Task goal:
Among the entries below, only the lines starting at the one with "Task: Open the SKU: MB-ASB-SL-13 link" and ending at the one with "Click the green dot beside Overall Result OK", both included, are to be printed exactly.

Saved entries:
==========

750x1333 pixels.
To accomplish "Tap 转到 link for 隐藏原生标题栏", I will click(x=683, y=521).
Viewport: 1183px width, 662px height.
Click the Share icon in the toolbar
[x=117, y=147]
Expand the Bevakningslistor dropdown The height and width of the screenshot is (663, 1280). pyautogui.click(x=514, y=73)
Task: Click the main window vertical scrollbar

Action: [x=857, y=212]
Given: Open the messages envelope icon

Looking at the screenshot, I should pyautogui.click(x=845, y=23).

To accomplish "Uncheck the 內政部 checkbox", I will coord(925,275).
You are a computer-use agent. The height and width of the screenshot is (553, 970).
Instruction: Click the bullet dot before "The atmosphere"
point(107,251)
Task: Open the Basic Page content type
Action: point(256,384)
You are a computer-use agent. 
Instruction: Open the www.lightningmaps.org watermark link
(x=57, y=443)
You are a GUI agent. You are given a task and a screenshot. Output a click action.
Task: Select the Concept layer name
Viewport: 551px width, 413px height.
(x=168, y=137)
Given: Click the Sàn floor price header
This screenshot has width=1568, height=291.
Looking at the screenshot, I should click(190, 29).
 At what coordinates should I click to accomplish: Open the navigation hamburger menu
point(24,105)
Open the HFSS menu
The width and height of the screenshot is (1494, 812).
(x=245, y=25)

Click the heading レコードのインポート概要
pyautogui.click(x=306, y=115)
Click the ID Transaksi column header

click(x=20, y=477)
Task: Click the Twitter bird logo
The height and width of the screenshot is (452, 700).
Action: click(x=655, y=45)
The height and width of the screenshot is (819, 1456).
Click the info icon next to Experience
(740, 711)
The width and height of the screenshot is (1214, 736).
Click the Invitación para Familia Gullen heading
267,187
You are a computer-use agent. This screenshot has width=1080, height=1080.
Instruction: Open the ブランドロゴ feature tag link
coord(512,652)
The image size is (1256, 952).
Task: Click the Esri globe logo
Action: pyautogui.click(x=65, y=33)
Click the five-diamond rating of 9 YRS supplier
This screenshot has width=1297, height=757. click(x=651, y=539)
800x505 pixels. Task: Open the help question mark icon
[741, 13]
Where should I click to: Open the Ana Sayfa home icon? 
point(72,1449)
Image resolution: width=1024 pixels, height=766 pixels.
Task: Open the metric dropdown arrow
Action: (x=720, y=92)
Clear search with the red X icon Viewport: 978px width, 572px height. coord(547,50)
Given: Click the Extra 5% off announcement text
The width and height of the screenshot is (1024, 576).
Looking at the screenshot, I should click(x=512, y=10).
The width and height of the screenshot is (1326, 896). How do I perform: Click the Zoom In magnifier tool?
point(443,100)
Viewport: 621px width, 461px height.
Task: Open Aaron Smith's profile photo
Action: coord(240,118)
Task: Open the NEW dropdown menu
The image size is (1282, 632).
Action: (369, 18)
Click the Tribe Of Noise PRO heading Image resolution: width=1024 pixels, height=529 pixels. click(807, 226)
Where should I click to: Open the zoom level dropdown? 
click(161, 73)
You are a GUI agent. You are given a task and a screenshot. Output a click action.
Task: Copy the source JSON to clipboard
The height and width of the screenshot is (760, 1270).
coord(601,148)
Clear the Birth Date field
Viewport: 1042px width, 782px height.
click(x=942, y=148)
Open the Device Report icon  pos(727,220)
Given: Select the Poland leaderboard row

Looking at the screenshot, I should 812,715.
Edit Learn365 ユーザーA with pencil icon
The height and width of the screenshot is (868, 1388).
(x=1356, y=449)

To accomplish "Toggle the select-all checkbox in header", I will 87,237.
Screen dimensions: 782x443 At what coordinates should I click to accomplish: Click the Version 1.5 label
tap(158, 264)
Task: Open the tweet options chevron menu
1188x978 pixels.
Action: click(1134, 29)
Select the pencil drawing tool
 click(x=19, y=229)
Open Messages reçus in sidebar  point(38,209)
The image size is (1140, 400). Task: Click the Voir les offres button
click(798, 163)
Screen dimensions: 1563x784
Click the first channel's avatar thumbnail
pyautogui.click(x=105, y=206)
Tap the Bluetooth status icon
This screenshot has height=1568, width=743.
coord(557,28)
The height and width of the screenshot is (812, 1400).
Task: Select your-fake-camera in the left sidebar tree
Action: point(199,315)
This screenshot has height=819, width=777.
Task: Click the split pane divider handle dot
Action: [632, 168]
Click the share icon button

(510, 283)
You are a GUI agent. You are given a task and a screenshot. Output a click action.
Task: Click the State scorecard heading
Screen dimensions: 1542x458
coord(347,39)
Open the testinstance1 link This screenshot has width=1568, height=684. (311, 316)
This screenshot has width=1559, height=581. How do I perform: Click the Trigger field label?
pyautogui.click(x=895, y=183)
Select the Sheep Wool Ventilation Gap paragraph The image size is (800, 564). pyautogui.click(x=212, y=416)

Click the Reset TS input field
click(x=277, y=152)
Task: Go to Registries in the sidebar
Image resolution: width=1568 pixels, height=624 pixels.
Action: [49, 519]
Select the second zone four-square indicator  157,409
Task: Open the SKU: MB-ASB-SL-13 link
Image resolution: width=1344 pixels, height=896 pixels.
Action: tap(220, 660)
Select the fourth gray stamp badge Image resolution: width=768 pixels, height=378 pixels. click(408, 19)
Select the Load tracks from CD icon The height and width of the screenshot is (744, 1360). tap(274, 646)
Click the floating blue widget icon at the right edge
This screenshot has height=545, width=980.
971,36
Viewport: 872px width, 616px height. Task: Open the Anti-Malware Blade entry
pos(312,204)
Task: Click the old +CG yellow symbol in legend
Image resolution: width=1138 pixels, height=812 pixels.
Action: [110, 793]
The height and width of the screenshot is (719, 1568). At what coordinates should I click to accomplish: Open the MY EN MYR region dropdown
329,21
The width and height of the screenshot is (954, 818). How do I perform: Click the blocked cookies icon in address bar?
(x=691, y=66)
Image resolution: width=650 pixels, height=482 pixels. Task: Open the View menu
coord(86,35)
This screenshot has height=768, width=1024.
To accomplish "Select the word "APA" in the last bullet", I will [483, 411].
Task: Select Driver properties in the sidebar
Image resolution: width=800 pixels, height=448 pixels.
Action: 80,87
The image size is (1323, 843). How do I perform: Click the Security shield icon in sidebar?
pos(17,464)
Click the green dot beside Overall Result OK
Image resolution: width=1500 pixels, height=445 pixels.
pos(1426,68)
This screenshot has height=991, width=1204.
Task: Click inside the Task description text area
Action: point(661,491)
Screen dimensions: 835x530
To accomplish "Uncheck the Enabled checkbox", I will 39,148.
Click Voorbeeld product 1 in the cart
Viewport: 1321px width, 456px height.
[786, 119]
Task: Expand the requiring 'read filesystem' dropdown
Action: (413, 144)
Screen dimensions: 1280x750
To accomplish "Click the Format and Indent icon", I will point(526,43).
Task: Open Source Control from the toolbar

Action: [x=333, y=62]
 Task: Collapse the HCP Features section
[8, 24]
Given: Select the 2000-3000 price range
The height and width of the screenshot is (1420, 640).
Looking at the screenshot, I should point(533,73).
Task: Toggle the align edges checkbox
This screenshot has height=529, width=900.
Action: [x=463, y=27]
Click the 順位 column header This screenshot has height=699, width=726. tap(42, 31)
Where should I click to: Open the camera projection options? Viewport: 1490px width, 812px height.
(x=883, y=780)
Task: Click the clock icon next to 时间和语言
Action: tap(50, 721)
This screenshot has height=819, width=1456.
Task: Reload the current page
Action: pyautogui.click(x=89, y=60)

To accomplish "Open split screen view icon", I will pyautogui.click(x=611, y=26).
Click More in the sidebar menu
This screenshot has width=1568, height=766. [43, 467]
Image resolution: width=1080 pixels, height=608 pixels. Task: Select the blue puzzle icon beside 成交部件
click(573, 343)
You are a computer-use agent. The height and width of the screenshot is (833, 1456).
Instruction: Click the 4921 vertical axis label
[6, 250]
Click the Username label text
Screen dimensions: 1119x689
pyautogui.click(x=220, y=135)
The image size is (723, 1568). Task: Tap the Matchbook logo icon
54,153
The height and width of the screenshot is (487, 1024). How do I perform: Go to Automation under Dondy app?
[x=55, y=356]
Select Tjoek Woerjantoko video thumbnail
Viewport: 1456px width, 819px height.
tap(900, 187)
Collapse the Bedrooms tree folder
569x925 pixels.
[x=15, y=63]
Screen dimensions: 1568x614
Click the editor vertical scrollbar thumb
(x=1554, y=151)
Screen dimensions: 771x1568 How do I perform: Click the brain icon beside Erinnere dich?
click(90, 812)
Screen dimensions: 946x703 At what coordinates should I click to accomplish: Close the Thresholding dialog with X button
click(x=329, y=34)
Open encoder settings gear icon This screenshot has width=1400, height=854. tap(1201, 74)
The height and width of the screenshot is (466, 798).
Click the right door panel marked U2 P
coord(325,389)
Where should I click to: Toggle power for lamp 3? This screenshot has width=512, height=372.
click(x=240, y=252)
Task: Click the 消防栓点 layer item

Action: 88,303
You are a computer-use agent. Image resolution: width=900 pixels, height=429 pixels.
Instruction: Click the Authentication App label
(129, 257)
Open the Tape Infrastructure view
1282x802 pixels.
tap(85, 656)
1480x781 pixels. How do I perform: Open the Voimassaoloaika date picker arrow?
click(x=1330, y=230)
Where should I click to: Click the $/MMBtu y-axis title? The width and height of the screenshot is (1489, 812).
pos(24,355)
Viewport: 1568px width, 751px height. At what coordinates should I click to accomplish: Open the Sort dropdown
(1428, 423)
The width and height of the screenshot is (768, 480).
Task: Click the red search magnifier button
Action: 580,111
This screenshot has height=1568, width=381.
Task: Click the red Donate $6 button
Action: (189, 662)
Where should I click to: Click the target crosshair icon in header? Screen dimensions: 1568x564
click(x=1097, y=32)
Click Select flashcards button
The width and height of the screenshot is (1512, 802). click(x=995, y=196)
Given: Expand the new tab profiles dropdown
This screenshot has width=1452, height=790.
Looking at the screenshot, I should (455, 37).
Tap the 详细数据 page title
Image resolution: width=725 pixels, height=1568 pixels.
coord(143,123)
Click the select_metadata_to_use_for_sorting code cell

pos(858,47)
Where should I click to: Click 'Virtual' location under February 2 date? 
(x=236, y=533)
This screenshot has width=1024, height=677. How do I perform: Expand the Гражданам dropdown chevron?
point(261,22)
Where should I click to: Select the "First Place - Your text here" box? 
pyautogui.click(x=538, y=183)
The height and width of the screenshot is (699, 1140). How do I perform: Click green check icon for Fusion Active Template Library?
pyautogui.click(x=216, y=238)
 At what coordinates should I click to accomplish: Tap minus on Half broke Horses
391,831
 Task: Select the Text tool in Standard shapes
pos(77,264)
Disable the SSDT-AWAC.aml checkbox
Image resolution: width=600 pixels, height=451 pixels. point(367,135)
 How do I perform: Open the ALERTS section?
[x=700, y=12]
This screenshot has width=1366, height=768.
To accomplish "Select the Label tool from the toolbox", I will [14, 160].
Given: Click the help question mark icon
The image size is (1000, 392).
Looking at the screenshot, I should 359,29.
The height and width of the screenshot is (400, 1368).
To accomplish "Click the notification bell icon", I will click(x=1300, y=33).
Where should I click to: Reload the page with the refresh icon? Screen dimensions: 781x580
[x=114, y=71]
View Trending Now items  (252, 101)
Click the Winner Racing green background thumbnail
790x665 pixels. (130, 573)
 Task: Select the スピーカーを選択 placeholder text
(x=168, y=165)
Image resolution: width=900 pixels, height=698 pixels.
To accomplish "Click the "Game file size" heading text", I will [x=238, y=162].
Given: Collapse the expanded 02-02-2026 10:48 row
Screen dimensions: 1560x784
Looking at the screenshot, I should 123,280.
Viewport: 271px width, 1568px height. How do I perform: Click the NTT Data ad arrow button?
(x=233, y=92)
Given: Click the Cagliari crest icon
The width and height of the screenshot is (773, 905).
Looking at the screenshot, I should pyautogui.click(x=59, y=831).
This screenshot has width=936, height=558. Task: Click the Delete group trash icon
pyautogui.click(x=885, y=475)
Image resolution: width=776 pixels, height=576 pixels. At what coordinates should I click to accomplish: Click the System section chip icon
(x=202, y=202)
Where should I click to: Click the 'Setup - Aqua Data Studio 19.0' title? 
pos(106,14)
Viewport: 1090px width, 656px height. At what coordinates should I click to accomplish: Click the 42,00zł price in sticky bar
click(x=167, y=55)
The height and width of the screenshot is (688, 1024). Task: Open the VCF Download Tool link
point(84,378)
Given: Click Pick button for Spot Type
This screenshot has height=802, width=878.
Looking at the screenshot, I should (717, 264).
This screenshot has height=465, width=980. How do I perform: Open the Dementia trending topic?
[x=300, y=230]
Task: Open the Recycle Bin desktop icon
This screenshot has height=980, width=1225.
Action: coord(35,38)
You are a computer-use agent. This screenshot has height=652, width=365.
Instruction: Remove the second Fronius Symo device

==========

Answer:
Task: Open the SKU: MB-ASB-SL-13 link
Image resolution: width=1344 pixels, height=896 pixels.
Action: tap(220, 660)
Select the fourth gray stamp badge Image resolution: width=768 pixels, height=378 pixels. click(408, 19)
Select the Load tracks from CD icon The height and width of the screenshot is (744, 1360). tap(274, 646)
Click the floating blue widget icon at the right edge
This screenshot has height=545, width=980.
971,36
Viewport: 872px width, 616px height. Task: Open the Anti-Malware Blade entry
pos(312,204)
Task: Click the old +CG yellow symbol in legend
Image resolution: width=1138 pixels, height=812 pixels.
Action: [110, 793]
The height and width of the screenshot is (719, 1568). At what coordinates should I click to accomplish: Open the MY EN MYR region dropdown
329,21
The width and height of the screenshot is (954, 818). How do I perform: Click the blocked cookies icon in address bar?
(x=691, y=66)
Image resolution: width=650 pixels, height=482 pixels. Task: Open the View menu
coord(86,35)
This screenshot has height=768, width=1024.
To accomplish "Select the word "APA" in the last bullet", I will [483, 411].
Task: Select Driver properties in the sidebar
Image resolution: width=800 pixels, height=448 pixels.
Action: 80,87
The image size is (1323, 843). How do I perform: Click the Security shield icon in sidebar?
pos(17,464)
Click the green dot beside Overall Result OK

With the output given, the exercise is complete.